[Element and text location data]

------------

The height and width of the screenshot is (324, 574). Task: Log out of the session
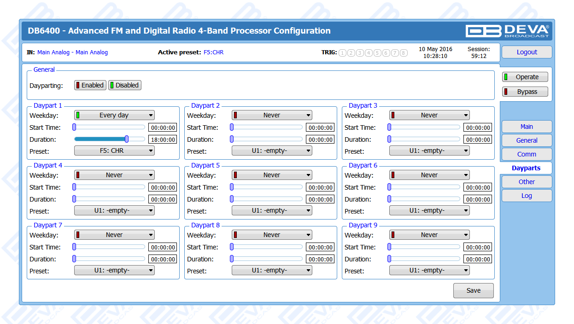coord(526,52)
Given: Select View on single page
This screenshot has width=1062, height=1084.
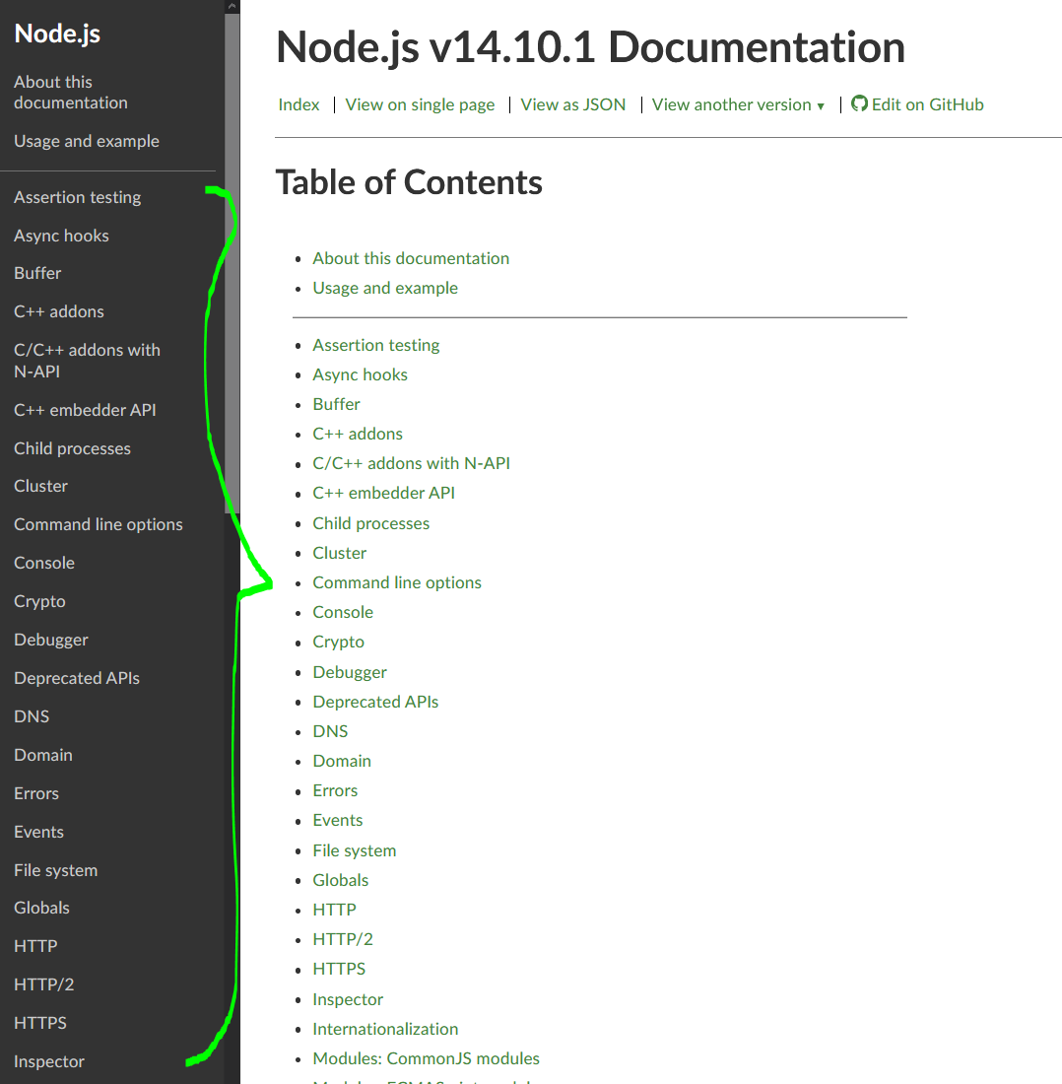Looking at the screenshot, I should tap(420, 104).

------------

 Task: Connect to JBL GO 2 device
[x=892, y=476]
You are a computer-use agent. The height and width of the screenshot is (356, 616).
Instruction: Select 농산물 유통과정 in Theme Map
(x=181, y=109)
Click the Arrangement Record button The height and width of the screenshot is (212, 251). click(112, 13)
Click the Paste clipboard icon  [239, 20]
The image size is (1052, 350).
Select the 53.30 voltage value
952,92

------------

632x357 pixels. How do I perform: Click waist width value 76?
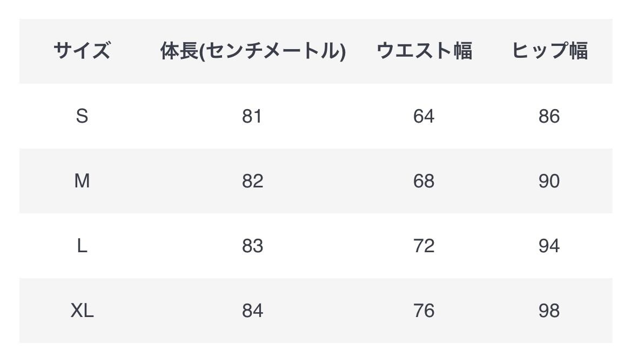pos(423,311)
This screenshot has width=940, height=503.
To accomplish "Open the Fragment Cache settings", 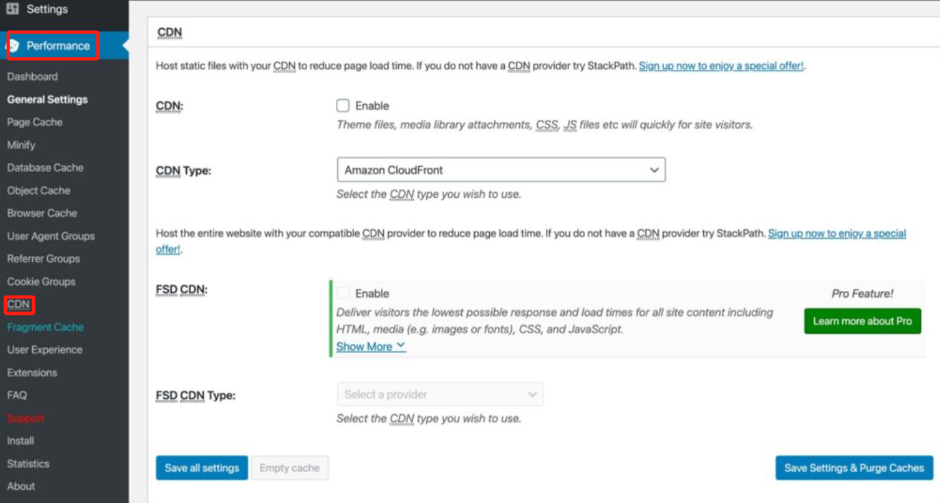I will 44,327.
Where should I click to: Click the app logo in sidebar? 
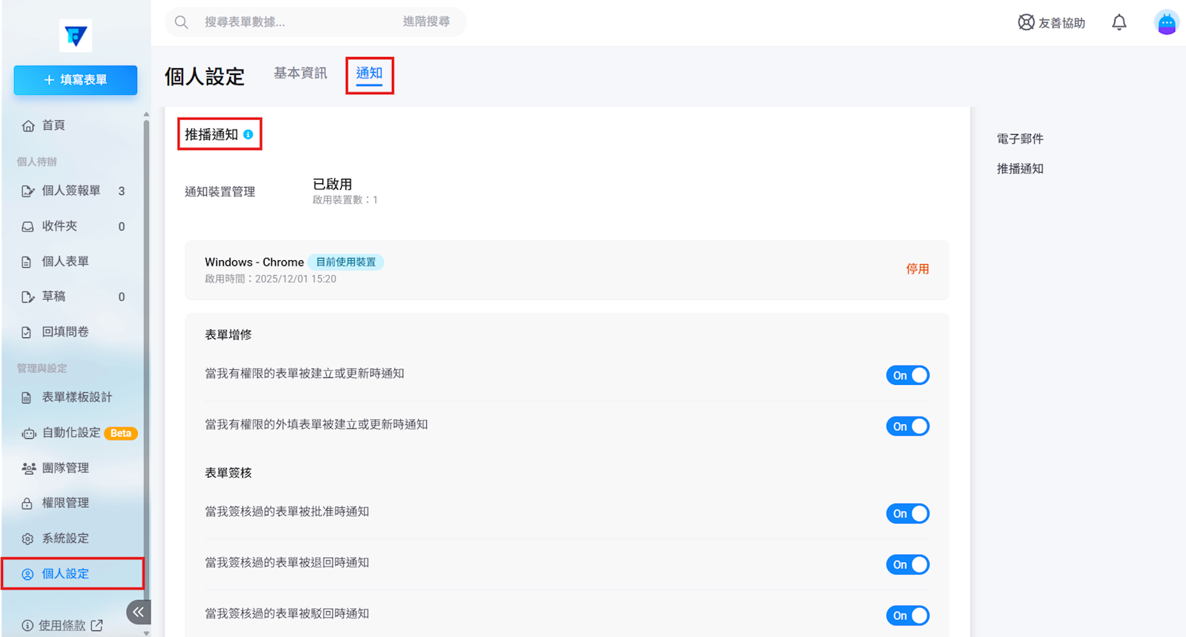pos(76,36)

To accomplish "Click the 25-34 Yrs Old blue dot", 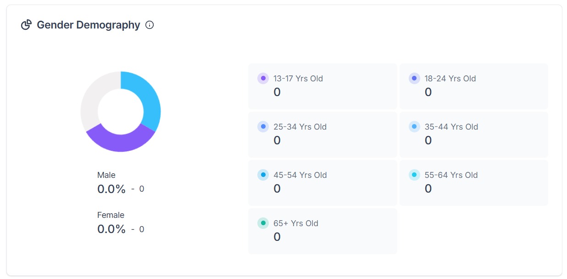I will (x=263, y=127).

------------

* The request *
Find each line in the listing above that contains the word "value" and copy those lines out.

* Solution to the exercise *
Select the 53.30 voltage value
632x357 pixels. How do I perform: Click waist width value 76?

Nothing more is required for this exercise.